I just finished taking the first of four courses required for the Graham School’s translation certificate, which I hope to complete during the next two years. Each course is comprised of a three-day seminar, followed by an eight-week practicum in one language pair. Since I have one of the more common language pairs (Spanish to English), I’ve been wondering exactly what kinds of clients are “out there” with Spanish to English translation needs. I’ve asked a few people this question and mostly what I am hearing is medical (medical reports, journal articles) and financial (banking). It will be interesting, as I move forward with this, how I end up specializing. I’m really not attracted to legal translation at this point. Website localization might be interesting. We’ll see…

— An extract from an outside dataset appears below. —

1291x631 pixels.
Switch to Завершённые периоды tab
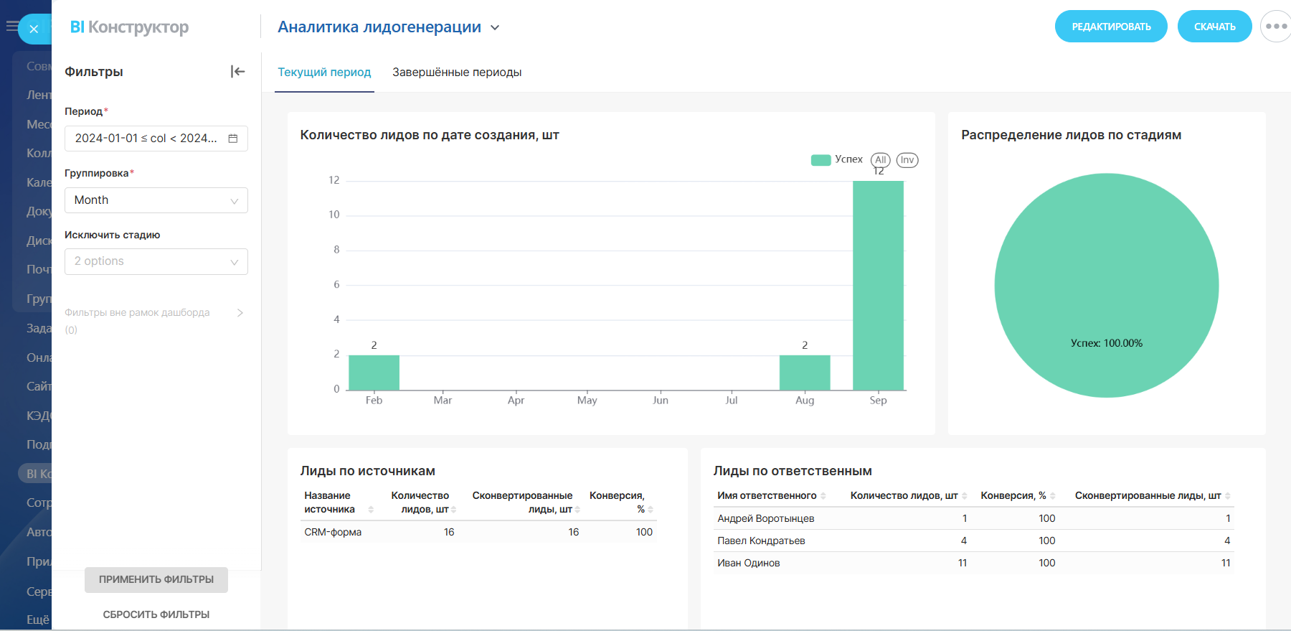[x=456, y=72]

But I did learn some excellent points at this seminar:
- how to detect the reading level of a passage in English,
- some of the subtle differences between reading difficulty and translation difficulty,
- that the first year in the market can be brutal, because until you have experience and a specialty, you have to take what comes,
- how important it is to properly name your documents for clients,
- this book by Douglas Robinson is really a great intro to the field (I wish I would have read it earlier),
- I’ll need to work hard to drum up a consistent volume of business,
- eventually, I’m going to need to invest hundreds of dollars in style guides and other such books to have all the tools I need at hand, and most importantly,
- I think I can be a good translator.
This last point was rather critical for me, because I wasn’t sure going in if I had the ability to actually complete a good translation. Honestly, I’m still a bit afraid of the more technical assignments to come. But all in all, I think I have what it takes. This is one of those career paths I’m just going to pursue until I feel like I shouldn’t anymore… nothing like trying.